### Requirement
Omit any pictures, and restate word for word only the lines from the one with "Where should I" through the end of the data below.

(Stored items)
((

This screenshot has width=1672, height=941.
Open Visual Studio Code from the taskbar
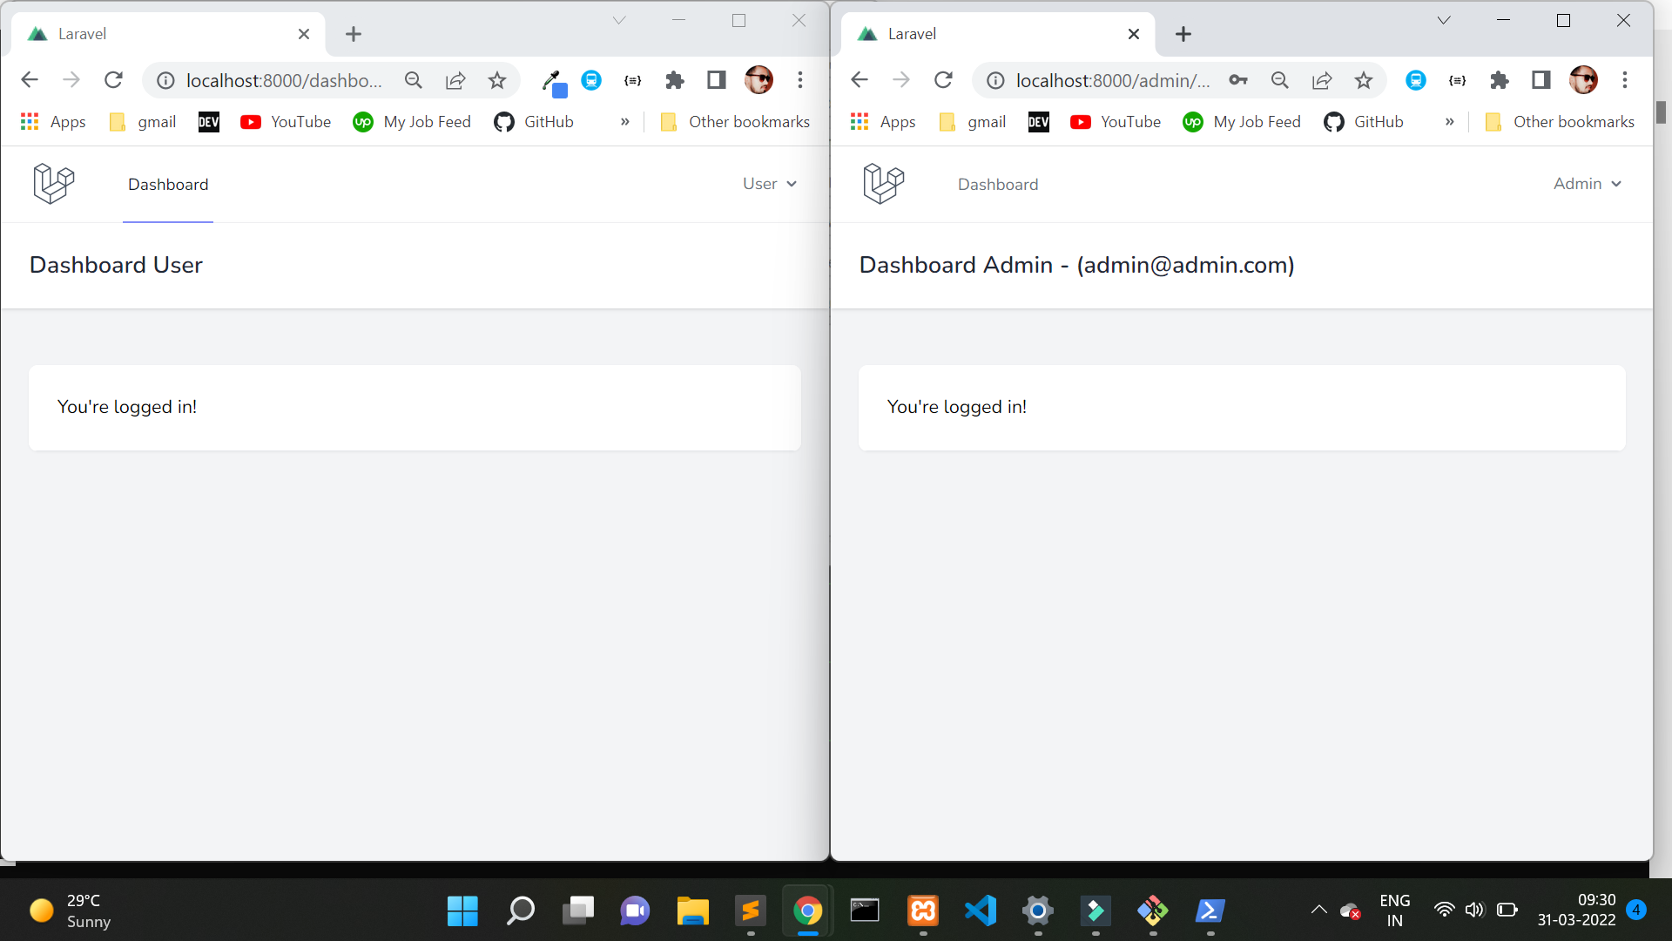[981, 911]
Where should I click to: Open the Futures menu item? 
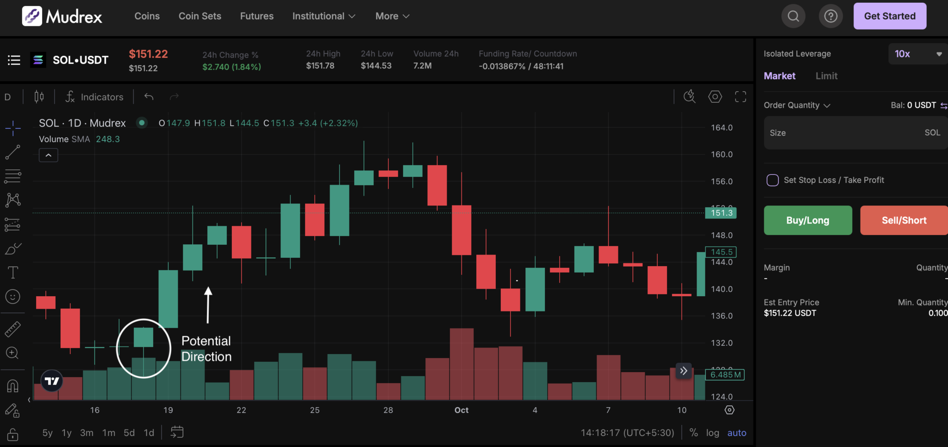pyautogui.click(x=256, y=16)
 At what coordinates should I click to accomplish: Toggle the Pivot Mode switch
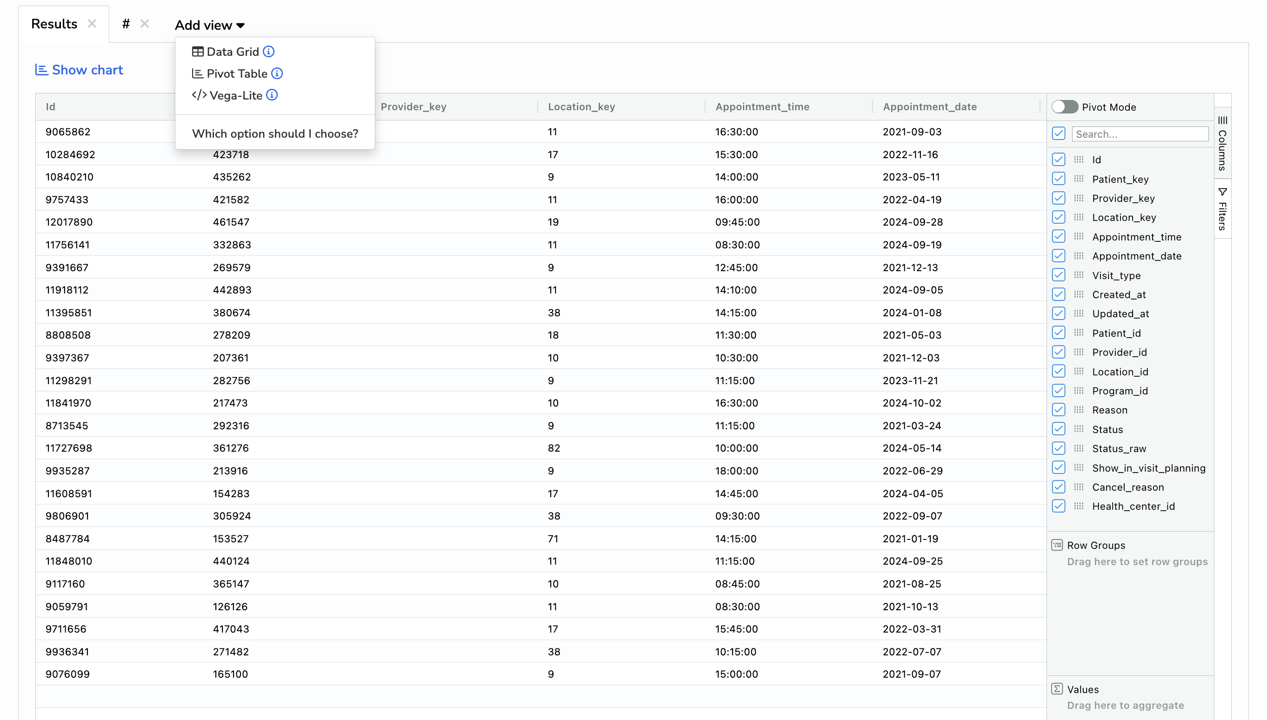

))

### Reply to the task
Where should I click to: Open the Futures menu item? 
pyautogui.click(x=256, y=16)
 At what coordinates should I click to accomplish: Toggle the Pivot Mode switch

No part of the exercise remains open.